§ **Task instructions**
Output only the lines below from the one containing "Click the Çizim" to the one containing "Click the listing", exactly as written, both ends kept.

§ **Data**
______

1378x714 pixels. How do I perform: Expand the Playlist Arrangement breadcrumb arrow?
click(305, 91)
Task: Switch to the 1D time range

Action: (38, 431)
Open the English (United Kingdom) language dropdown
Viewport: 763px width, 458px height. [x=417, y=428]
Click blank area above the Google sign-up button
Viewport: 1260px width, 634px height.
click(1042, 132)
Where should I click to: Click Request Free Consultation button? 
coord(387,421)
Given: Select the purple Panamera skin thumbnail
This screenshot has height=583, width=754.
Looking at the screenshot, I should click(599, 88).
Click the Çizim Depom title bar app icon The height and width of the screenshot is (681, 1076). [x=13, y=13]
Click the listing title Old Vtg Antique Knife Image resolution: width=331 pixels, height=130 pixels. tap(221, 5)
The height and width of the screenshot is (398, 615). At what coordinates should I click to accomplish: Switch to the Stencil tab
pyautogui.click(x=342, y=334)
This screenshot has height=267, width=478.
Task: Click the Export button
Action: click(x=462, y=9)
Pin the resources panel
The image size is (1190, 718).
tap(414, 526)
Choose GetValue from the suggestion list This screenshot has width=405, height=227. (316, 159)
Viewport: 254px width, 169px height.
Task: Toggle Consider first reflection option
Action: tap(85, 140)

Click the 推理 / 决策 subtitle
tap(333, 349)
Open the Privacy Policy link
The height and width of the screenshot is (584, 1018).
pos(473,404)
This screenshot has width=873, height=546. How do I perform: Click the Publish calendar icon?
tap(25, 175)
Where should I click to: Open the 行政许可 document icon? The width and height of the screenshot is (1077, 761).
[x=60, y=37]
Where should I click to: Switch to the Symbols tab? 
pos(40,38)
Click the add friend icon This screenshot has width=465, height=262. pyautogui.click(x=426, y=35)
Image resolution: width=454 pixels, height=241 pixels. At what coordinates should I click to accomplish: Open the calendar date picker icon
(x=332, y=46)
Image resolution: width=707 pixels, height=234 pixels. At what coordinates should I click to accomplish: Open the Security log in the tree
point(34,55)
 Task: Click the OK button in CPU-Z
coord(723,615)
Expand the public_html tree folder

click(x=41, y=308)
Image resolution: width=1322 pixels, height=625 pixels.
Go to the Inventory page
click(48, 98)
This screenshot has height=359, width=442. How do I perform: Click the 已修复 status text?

______

§ **Solved exercise**
Click the Çizim Depom title bar app icon The height and width of the screenshot is (681, 1076). [x=13, y=13]
Click the listing title Old Vtg Antique Knife Image resolution: width=331 pixels, height=130 pixels. tap(221, 5)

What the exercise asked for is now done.